In the reaction between sodium iodide (NaI) and lead(II) nitrate (Pb(NO₃)₂, which produces lead(II) iodide precipitation and sodium nitrate aqueous solution, what is the balanced chemical equation?

A. 2 NaI(aq) + Pb(NO₃)₂(aq) → 2 NaNO₃(aq) + PbI₂(s)
B. NaI(aq) + Pb(NO₃)₂(aq) → NaNO₃(aq) + PbI₂(s)
C. 3 NaI(aq) + 2 Pb(NO₃)₂(aq) → 2 NaNO₃(aq) + PbI₂(s)
D. 2 NaI(aq) + Pb(NO₃)₂(aq) → NaNO₃(aq) + PbI₂(s)

Answer 1

The balanced chemical equation for the reaction between sodium iodide and lead(II) nitrate is 2 NaI(aq) + Pb(NO₃)₂(aq) → 2 NaNO₃(aq) + PbI₂(s), which is a double displacement reaction resulting in lead(II) iodide precipitation.

Step-by-step explanation:

The balanced chemical equation for the reaction between sodium iodide (NaI) and lead(II) nitrate (Pb(NO₃)₂) that produces lead(II) iodide precipitation and a sodium nitrate aqueous solution is represented as:

2 NaI(aq) + Pb(NO₃)₂(aq) → 2 NaNO₃(aq) + PbI₂(s)

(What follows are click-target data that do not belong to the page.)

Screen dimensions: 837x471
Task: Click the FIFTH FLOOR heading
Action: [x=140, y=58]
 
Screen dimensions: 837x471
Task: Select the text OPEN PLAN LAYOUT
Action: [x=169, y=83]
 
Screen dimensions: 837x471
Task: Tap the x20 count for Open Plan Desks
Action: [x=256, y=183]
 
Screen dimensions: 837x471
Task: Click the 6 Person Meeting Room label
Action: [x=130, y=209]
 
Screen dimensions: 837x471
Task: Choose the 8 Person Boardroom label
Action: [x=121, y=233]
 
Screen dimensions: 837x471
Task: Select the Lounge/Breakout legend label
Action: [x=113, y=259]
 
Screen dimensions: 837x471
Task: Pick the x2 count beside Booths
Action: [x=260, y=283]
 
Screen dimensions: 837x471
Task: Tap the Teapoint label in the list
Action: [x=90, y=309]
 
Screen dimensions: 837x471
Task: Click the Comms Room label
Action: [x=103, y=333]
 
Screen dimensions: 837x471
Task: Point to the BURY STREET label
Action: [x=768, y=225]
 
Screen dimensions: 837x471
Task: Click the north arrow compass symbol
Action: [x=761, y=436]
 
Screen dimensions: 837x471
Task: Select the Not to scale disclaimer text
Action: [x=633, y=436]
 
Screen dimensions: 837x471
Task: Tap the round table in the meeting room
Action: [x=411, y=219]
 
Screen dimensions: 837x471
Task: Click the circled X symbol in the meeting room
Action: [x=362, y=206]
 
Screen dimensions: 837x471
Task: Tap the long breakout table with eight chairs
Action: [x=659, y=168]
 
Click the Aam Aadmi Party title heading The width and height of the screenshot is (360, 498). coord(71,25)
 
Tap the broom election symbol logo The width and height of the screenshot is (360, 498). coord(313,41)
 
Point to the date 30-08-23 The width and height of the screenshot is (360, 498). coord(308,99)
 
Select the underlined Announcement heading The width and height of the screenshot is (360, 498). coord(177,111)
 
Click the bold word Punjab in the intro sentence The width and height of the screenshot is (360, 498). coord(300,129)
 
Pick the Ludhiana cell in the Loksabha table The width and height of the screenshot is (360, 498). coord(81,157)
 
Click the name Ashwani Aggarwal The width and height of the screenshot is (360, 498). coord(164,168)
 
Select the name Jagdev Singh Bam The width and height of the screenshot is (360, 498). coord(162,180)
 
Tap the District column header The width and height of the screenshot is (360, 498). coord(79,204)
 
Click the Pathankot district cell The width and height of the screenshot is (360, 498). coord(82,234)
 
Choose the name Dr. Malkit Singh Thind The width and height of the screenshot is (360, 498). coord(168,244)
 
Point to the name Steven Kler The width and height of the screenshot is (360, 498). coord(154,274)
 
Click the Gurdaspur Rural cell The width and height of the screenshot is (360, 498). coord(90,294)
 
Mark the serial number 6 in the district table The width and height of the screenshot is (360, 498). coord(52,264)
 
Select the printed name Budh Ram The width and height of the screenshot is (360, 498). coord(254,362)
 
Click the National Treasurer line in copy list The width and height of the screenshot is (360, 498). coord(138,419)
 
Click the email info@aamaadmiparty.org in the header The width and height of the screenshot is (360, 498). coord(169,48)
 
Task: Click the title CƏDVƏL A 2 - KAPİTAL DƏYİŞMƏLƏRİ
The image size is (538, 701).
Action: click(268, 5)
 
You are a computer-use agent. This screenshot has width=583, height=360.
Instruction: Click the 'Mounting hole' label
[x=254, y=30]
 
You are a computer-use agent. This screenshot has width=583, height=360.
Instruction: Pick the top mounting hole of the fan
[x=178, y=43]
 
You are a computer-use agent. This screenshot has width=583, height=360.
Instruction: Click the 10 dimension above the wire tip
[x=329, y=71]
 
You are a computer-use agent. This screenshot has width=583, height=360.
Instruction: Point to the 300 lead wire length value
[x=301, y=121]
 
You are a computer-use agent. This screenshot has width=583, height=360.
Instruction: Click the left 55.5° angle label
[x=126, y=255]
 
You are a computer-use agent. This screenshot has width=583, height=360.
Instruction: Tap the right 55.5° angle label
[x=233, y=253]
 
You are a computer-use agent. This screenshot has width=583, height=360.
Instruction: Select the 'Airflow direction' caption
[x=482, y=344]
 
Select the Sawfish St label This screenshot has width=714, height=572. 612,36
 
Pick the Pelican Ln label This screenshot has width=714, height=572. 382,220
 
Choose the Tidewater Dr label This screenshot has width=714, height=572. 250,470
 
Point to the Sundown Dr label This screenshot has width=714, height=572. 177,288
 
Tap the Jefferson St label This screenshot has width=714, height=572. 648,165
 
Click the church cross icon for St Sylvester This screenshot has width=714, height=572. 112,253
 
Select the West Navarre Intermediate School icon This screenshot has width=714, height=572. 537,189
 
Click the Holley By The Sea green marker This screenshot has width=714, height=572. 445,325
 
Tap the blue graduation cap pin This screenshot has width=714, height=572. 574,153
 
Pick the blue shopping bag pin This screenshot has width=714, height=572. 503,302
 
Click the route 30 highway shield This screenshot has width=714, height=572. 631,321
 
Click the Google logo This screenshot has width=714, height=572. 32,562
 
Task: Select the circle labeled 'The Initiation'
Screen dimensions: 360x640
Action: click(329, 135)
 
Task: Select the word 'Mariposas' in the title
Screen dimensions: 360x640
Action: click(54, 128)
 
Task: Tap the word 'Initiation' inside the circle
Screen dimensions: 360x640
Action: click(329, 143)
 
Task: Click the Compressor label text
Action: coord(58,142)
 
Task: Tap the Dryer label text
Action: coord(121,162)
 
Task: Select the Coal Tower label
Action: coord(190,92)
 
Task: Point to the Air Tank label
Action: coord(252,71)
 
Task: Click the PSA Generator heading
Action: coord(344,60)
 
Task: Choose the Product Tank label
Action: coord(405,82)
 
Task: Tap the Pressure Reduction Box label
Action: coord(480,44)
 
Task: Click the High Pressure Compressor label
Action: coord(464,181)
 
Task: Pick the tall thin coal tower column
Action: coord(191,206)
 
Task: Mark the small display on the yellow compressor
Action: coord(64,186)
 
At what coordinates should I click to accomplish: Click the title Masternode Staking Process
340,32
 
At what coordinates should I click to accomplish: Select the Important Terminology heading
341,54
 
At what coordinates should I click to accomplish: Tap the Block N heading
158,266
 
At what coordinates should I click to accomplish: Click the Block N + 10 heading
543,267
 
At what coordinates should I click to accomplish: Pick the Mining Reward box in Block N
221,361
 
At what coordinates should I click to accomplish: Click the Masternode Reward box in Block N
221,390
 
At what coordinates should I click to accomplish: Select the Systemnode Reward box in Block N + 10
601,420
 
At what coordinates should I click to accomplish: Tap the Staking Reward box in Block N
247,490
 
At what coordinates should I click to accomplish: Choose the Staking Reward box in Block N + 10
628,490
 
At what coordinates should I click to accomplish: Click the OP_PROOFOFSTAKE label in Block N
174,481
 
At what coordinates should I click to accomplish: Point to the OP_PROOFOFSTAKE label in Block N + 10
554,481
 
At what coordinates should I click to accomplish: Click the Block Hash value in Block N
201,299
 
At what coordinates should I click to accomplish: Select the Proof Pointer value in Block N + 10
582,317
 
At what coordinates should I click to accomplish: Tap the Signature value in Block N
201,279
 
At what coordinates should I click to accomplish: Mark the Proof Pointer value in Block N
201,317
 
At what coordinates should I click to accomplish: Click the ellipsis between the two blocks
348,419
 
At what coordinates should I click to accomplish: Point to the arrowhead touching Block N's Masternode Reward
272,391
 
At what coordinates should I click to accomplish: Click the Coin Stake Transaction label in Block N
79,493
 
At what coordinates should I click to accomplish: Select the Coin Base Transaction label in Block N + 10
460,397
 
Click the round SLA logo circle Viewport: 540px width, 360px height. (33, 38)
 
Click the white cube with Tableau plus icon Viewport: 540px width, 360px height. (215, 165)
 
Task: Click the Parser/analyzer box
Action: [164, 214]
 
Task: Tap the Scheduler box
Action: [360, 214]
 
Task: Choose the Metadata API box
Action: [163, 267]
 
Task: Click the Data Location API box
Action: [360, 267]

This reaction is a precipitation reaction where lead(II) iodide forms as a solid precipitate, and is confirmed by the given source as well. It follows the pattern of a double displacement or metathesis reaction, where the anions and cations of two different compounds exchange places and form two new compounds, one of which is usually a precipitate.